Chinese Strategic Holdings Ltd, a Hong Kong-listed company that has previously had interests in Macau, says it is a step closer to taking over operations at Tinian Dynasty Hotel and Casino in the Commonwealth of the Northern Mariana Islands, a U.S. Pacific territory.
The company, via its Gain Millennia Ltd subsidiary, entered into a memorandum of understanding (MOU) with Hong Kong Entertainment (Overseas) Investments Ltd, the owner of the casino hotel, the firm said in a filing.
Chinese Strategic, listed on Hong Kong’s Growth Enterprise Market, is chaired by Wilfred Lam Kwok Hing, also an executive director of the company.

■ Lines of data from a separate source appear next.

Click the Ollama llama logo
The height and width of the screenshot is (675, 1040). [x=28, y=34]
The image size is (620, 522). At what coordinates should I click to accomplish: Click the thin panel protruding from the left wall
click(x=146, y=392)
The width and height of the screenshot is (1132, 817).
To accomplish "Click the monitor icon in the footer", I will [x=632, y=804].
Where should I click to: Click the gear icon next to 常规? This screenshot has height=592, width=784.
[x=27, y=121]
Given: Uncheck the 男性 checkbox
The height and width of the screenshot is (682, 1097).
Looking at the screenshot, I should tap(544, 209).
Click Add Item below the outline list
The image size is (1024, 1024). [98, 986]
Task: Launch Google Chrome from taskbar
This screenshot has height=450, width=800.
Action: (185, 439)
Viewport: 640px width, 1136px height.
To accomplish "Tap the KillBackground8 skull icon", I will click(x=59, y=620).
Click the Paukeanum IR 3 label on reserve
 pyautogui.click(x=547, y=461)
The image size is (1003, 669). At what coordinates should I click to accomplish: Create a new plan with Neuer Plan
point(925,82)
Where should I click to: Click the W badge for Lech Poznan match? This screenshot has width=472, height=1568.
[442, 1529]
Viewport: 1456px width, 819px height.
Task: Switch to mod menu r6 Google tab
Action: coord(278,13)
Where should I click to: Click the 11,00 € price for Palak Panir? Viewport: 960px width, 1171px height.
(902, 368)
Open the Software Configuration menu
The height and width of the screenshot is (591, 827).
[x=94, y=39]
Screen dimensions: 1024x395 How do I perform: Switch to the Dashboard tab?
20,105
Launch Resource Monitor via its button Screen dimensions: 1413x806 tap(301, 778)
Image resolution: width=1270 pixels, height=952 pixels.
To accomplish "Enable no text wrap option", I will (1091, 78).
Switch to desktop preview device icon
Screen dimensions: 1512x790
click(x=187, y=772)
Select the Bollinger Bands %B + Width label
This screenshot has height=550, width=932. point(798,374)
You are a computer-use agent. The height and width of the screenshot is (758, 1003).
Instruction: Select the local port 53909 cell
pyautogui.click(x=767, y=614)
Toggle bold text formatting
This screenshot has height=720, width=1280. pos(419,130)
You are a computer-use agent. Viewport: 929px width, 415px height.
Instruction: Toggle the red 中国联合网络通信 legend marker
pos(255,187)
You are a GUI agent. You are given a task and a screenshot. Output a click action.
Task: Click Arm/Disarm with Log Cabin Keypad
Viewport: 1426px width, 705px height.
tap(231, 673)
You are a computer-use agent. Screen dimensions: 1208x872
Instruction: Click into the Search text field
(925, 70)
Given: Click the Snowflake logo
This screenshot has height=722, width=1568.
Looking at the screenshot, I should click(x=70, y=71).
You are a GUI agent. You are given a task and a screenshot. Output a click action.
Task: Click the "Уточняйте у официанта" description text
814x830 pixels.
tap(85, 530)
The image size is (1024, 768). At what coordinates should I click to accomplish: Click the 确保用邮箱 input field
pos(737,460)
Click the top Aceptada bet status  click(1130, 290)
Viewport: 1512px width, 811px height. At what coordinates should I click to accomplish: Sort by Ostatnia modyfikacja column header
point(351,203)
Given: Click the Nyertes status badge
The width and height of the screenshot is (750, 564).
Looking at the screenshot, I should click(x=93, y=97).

In the filing, Hong Kong Entertainment is described as a connected person of Chinese Strategic “at the subsidiary level”.
Tinian Dynasty (pictured) is – since its establishment in 1998 – the only existing casino hotel on the island. It currently has 412 rooms. The casino operates about 50 slot machines and 40 tables, mostly baccarat and blackjack.
“Pursuant to the MOU, conditional upon approval of the Tinian Casino Gaming Control Commission, Gain Millennia will have complete control over the hotel operations and the gaming operations on the Tinian Dynasty Hotel and Casino,” said Chinese Strategic.
The agreement is due to be enacted by March 31, with the lease commencing by June 30, the company added. The lease is valid for an initial term of six years and could be renewed for consecutive periods of six years until 2051.
In its latest filing, Chinese Strategic said its executives met with the executive director and legal counsels of the Tinian Casino Gaming Control Commission on January 27 and 28. According to the filing, the Tinian gaming regulators agreed on a preliminary basis “that the structure of the MOU is feasible”.
In 2013, Hong Kong Entertainment and two executives of Tinian Dynasty were charged with a conspiracy to allow gamblers to conduct transactions involving more than US$10,000 without filing the required paperwork with the U.S. government.
The property managers have since entered into a settlement deal with the U.S. government in exchange for the dismissal of the criminal charges against them.
The U.S. government filed in November 2014 a second, superseding, indictment that contains 158 criminal charges against Hong Kong Entertainment, the Saipan Tribune reported last month. The newspaper said that the parties were talking of a possible settlement deal. A jury trial is set for February 9, it added.